Pursuit of happiness does not end in a pursuit of wealth and luxury, however. Pursuit of happiness also includes pursuing happiness through meaningful work, volunteering, and a sense of community. In addition, Pursuit of happiness and well-being includes pursuing happiness during times of personal growth and change. Pursuit of happiness is very important to the well-being of others and to one’s own self. It is imperative that people take time out from their normal schedules to pursue a course of action that will enrich their lives in some way. There are many organizations that can assist individuals as they pursue happiness.

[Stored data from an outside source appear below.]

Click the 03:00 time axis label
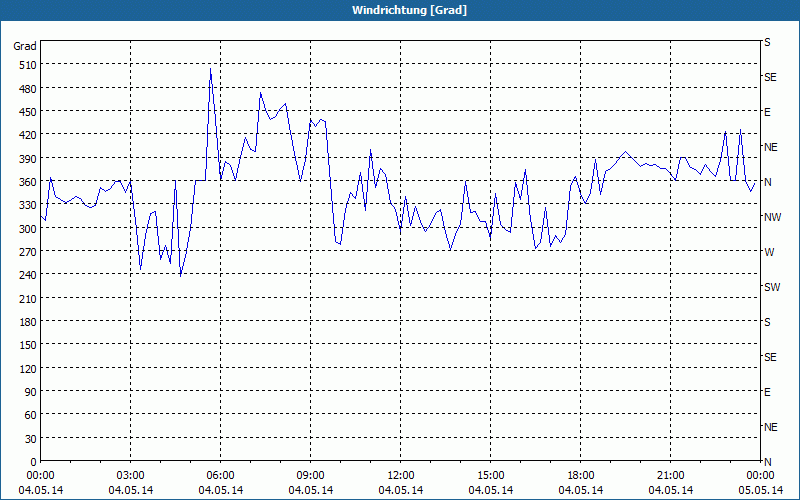[x=131, y=476]
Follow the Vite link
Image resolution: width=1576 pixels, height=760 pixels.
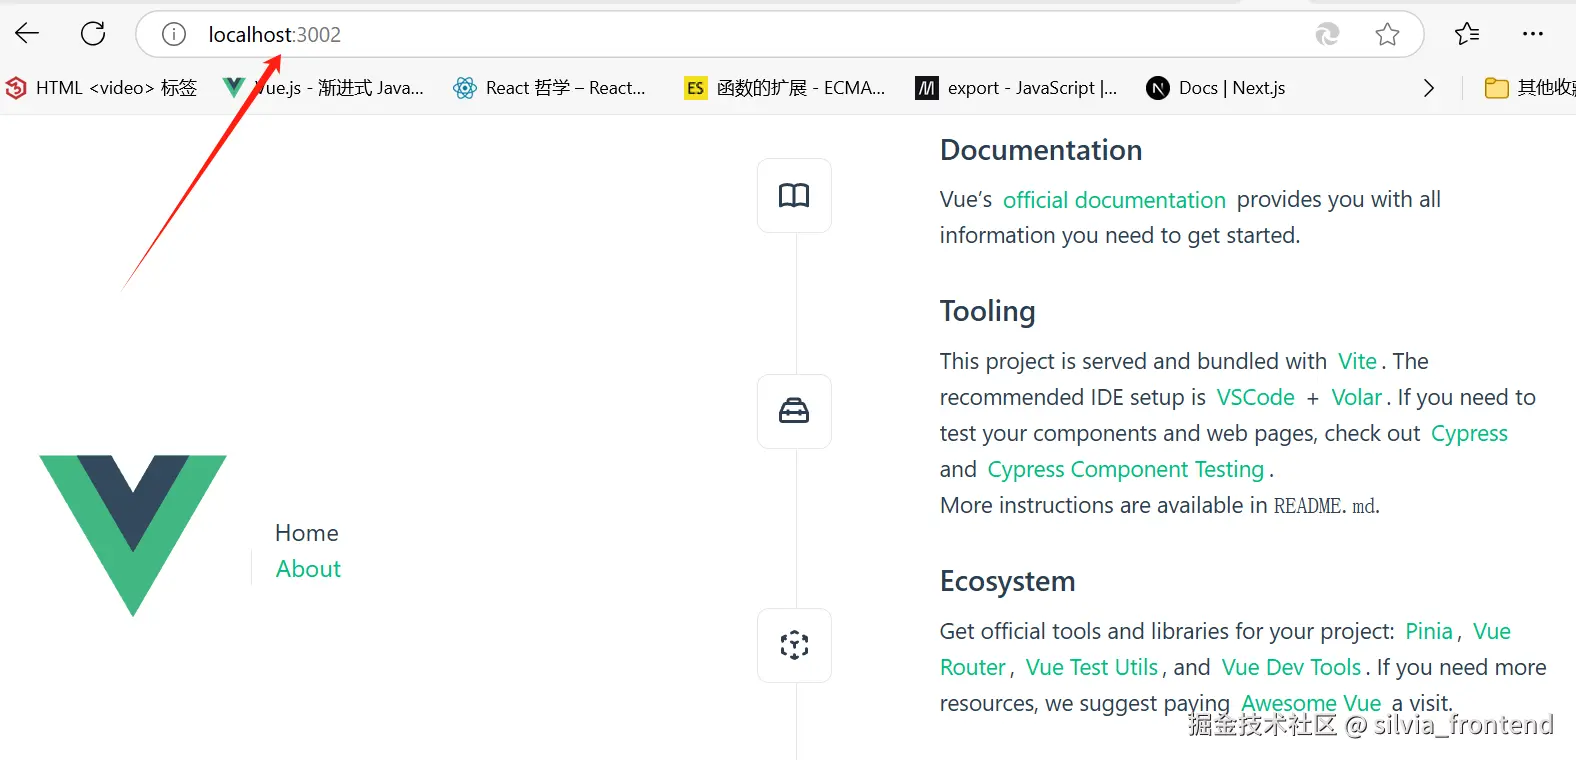tap(1357, 361)
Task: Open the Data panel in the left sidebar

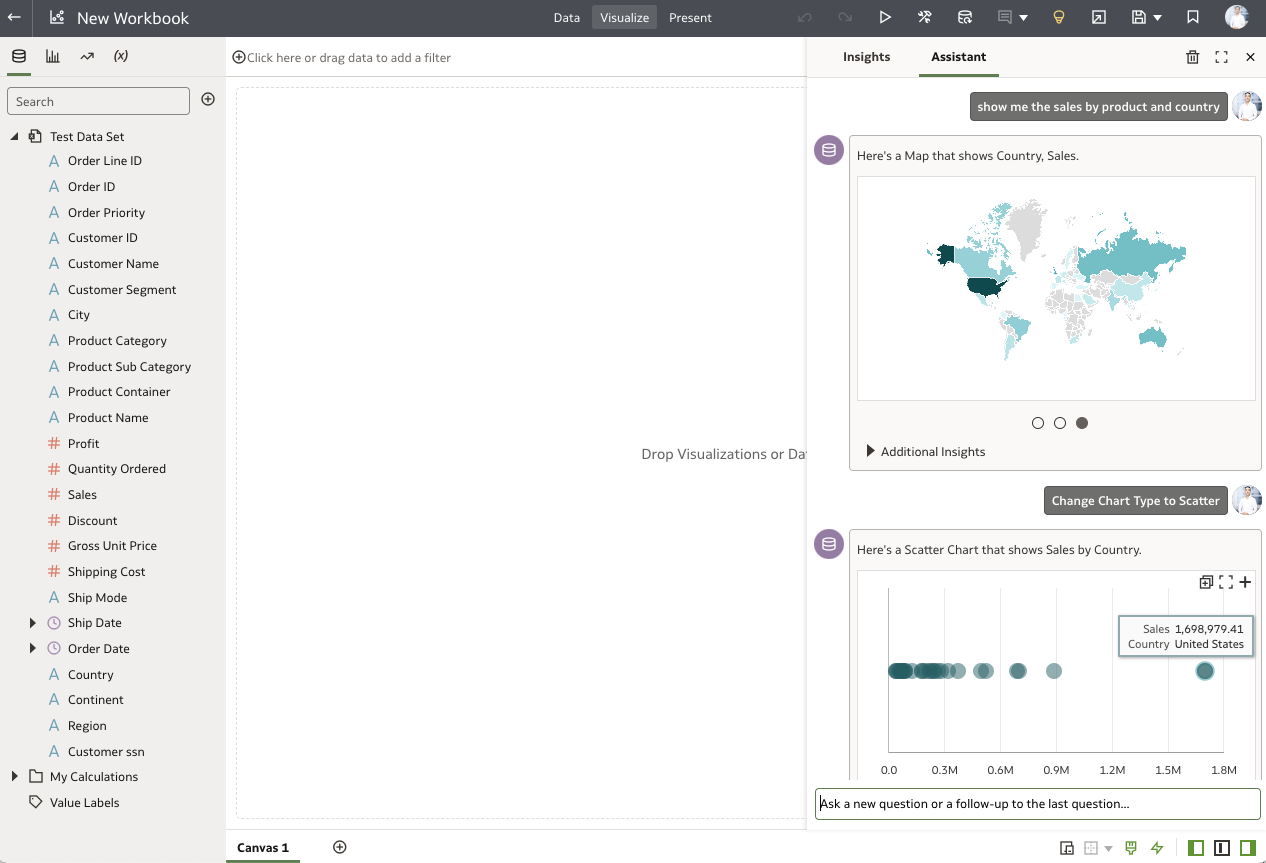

Pursuit of happiness is also associated with hedonic pleasure. In terms of hedonic pleasure, we mean to say that people derive pleasure from the happiness and positive outcomes of doing things. The good things in life do not have to be tangible or material. They could also be emotional or mental or spiritual. Pursuit of happiness involves an individual taking time to evaluate his life and to make necessary changes to achieve a higher level of hedonic pleasure.
Science of happiness has a great deal to do with modern science and psychology, as well. For example, scientists now understand how the brain regulates moods and how changes in the brain, hormones, and neurotransmitters can affect the experience of well-being. This allows psychologists to study happiness more deeply. For example, neuroimaging studies have shown that people who are satisfied with their relationships, but have high levels of stress and loneliness, also have depleted levels of serotonin. Interestingly, it was noted that those who were happy with their relationships also had high levels of subjective pleasantness. This suggests that when you look at things objectively, science of happiness often helps us to find the good in what is bad.
Finally, science of happiness asks people to consider how their actions relate to the quality of hedonic pleasure they are receiving. For example, people who are in relationships will need to ask themselves how accepting they are of their partner’s flaws, and whether accepting this makes them happy. Likewise, people will also need to ask themselves if their actions enhance the quality of the relationships they have. Finally, the pursuit of happiness will also require people to examine how their decisions and actions are likely to affect the future satisfaction they will receive.